息を潜めた二人の目の前には、大きなダンボールとガムテープの輪が一つ。
(これ、この前 "たくはいびん" で来たやつと同じ?)
見覚えのある形に、エフは先日届いた宅配便を思い出していた。ファイは頷いて返したものの、 "梱包" と言われたことに引っ掛かりを覚える。そんなやり取りをする内に、平たい板は手際よく組み立てられ、ふたが開いた状態の箱が形成された。やはり器用なものだな、と感心するファイと、これから何が始まるのかと落ち着かない様子のエフ。それぞれの体は、男女に優しく抱き締められ、そっと、ダンボールに入れられた。
「気を付けて行ってきてね」
「早く帰ってくると良いなぁ」
男女は、ファイとエフに話しかけるように呟いて、少しだけ寂しそうな顔をして、ふたを閉めた。ガムテープを貼る音と、唐突に真っ暗になったダンボール。いつものようにのんびりと寝転がるには狭い箱の中で、エフが驚きのあまり声にならない声を発している。ファイも動揺したものの、エフを不安にさせないようにと平静を保ち、暗い中で触れたエフの手をしっかりと握った。
「運ぶよ」
ふた越しに聞こえる少し遠い声を聞きながら、ファイとエフの冒険が始まった。


紙を切り割くような音がして、暗い箱に光が差す。どのくらい経ったのかも解らない中で二人の体が抱き上げられたのは、見たことの無い人たちと見たことの無い部屋だった。
「クリーム色の子がファイちゃんで、灰色の子がエフちゃん」
全く状況が呑み込めていない二人は、知らないベッドに並べられた。突然の出来事が続いて驚きを通りこしたのか、エフはぐったりと項垂れている。
(エフ、大丈夫?)
ファイの問い掛けにも、エフは力なく首を左右に振るだけだった。ファイは少しでも状況を把握しようと、見える限りの視界を注視した。
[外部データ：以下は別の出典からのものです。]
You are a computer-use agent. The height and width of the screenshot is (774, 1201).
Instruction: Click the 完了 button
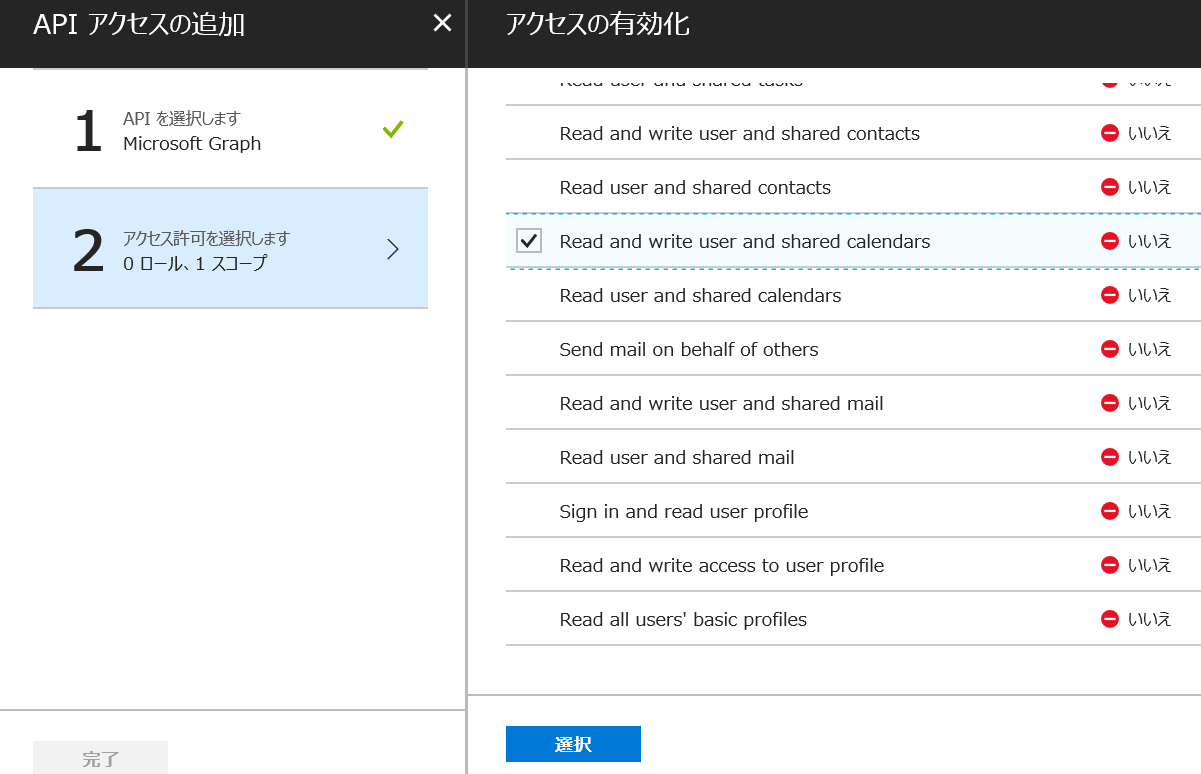(100, 757)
見慣れない人と部屋をよくよく見回すと、周りには沢山のベッドがあり、初めて会うぬいぐるみたちが同じように寝かされている。窓から見える外の景色は薄暗く、既に夜が近いように見えた。その後何度か人が出入りしたが、見慣れた顔は無く、ファイは寄り添うようにエフに顔を寄せた。

日が沈んで部屋の照明は消され、人影が無くなった頃、静かにしていたぬいぐるみたちがこそこそとお喋りを始める。互いの手を握って寄り添い合っていたファイとエフに、犬の姿をした綺麗なぬいぐるみが声を掛けた。
「こんばんは、わたしはニケ」
「こんばんは、僕はファイ」
「...こんばんは、僕はエフ」
硬い笑みを返すファイと、今にも泣きだしそうな顔で答えるエフ。挨拶を返した二人を見て、ニケは嬉しそうに微笑んだ。そのやり取りを見て、何人かのぬいぐるみが二人を囲むように近付いてくる。ぬいぐるみたちは、幼く見える二人の緊張を解そうとしたのか、頭を撫でたり、頬を突いてみたり、様々な方向から軽快に話し掛けてきた。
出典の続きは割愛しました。